Гоголева-Кручинина уже второй раз (вместо одного по пьесе) сказала: «Прошу садиться, господа!»
Шмага сделал несколько лишних реверансов…
Суфлер уже почти в голос подавал мне мое: «Ничего, чего вы боитесь?..»
Позор! Позор! Я остолбенел. Я — мумия!..
Не знаю, то ли я обозлился на суфлера, нахально подсказывавшего мне текст, который я, конечно же, знал давно и отменно, то ли что-то еще, но меня прорвало!.. Понесло! И понесло по-тюменски… Сработали рефлексы! Подвел я Наташу, черт возьми!..
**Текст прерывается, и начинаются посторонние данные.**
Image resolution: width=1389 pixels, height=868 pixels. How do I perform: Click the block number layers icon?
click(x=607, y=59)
После первого действия зал проводил меня со сцены аплодисментами. Нет, это были не хлопки ради вежливости, это действительно были аплодисменты.
В антракте Константин Александрович Зубов (он играл Дудукина) сказал:
— Возьмите себя в руки. А про аплодисменты лучше забыть… А вообще-то — молодчина…
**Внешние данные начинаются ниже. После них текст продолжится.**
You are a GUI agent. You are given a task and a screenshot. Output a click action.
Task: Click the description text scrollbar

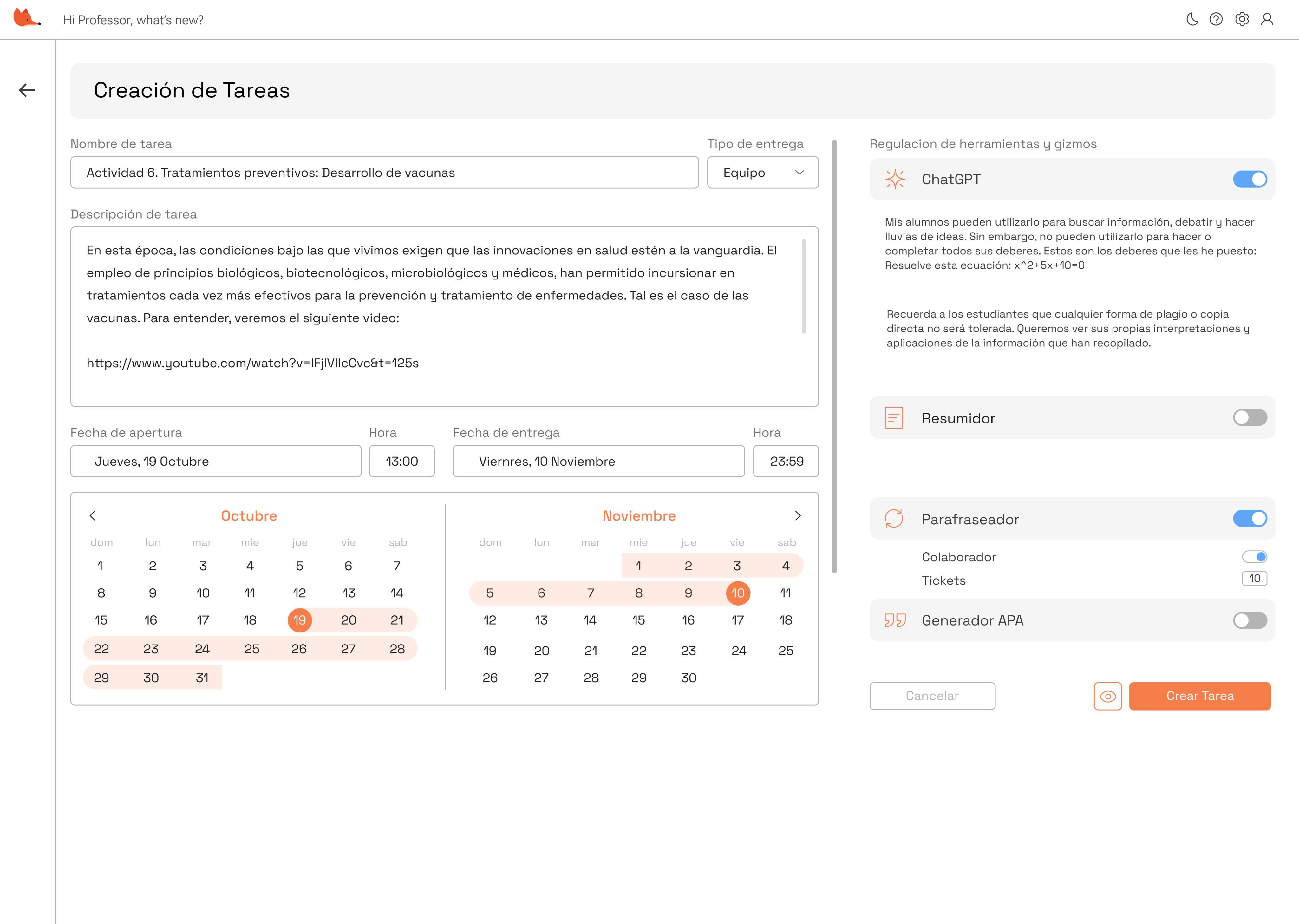803,287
Ну, насчет «молодчина», подумалось мне, это он сказал, очевидно, потому, что в антракте. А вот после спектакля, наверное, пригвоздит. «Очень жаль, но вы нашему театру не подходите…»
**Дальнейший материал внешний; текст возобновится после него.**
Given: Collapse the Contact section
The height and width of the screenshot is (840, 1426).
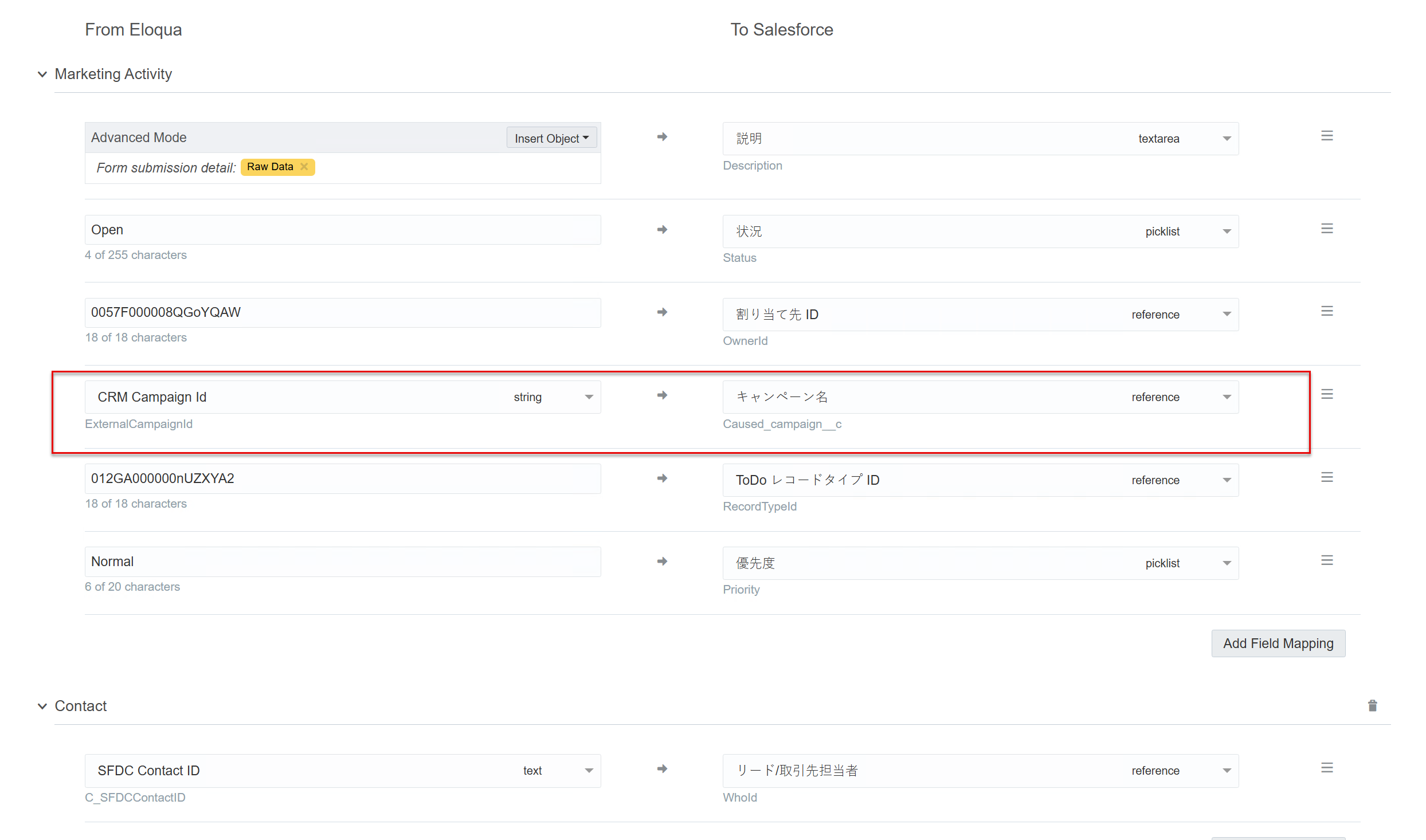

Позже в моей уборной были поздравления, правда, сдержанные.
М.М.Царев: «Ну как, трудно быть актером Малого театра?»
Е.Н.Гоголева: «Хорошо, но всего многовато…»
К.А.Зубов: «Я сегодня понял, как играть финальный монолог. Завтра отдохнете, придете в себя, и начнем сначала».
Дня через два — репетиция.
— Что вы чувствовали, когда произносили монолог о матерях, которые бросают детей своих? — спросил Константин Александрович (и в интонации — ни капельки похвалы).
— Не помню, — честно признался я.
— Вы страдали, вы искренне обливались слезами — все по ремаркам Островского. Но, думаю, сегодня так играть Незнамова нельзя. В зале сидит народ, переживший тяжкую войну. У каждого кто-то погиб. А тут на сцене здоровый парень разводит истерику… Нет и нет! Надо не жаловаться на свою сиротскую судьбу — надо бороться! Надо клеймить позором своих преступных родителей! Но ни одной слезы, вы понимаете меня, ни одной!.. Давайте попробуем…
Мы репетировали много и долго.
Как я благодарен всем за этот старт на академической сцене!
Потом всякое было в святых стенах Малого. Но никогда не забуду, что крещен-то я самой Рыжовой!